RECORD EXTRACTS below:

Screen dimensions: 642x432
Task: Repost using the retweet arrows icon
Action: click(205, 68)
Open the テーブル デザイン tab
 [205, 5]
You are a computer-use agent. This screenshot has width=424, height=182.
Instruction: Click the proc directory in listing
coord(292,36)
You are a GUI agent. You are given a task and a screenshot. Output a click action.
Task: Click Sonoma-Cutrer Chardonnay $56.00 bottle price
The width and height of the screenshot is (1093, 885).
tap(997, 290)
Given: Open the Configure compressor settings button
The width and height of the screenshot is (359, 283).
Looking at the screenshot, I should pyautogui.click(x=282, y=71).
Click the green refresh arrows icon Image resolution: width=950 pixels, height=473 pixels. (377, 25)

End of RECORD EXTRACTS.
RECORD EXTRACTS below:

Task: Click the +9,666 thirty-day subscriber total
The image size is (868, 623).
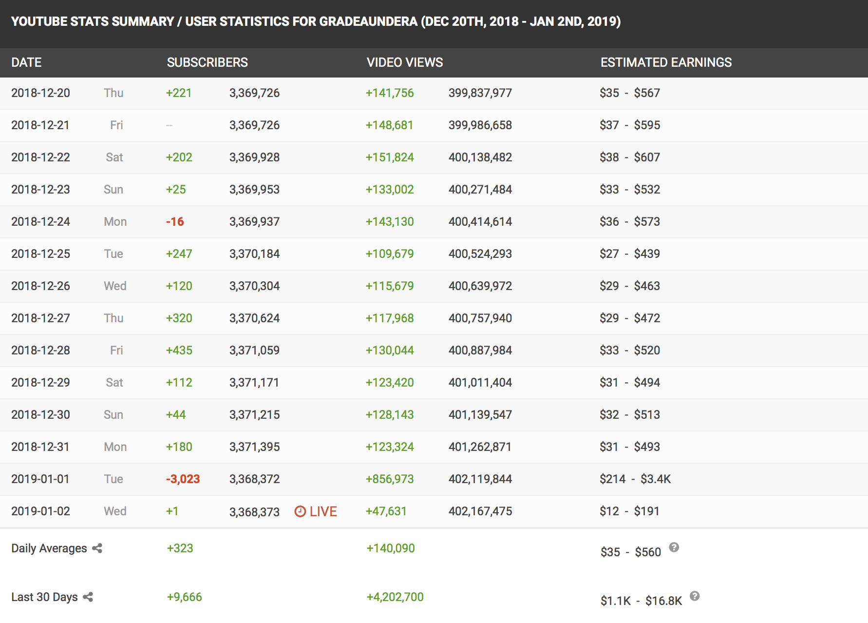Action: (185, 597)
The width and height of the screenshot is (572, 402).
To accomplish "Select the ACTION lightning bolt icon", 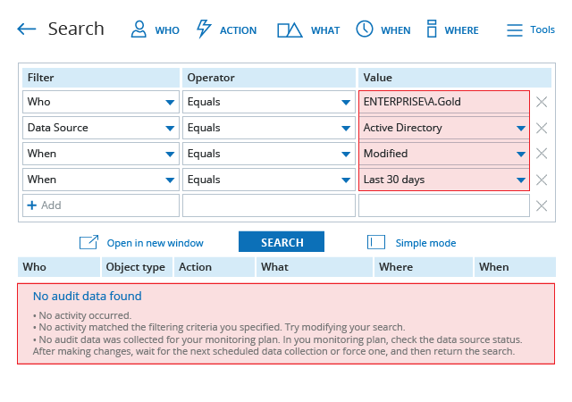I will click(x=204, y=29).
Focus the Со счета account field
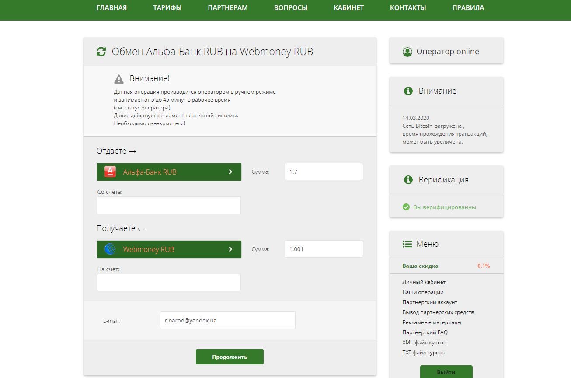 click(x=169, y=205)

End of RECORD EXTRACTS.

| ACTIVITY |
Find the lines above that hold "agent", then copy each of them.

| ANSWER SECTION |
You are a computer-use agent. This screenshot has width=424, height=182.
You are a GUI agent. You are given a task and a screenshot. Output a click action.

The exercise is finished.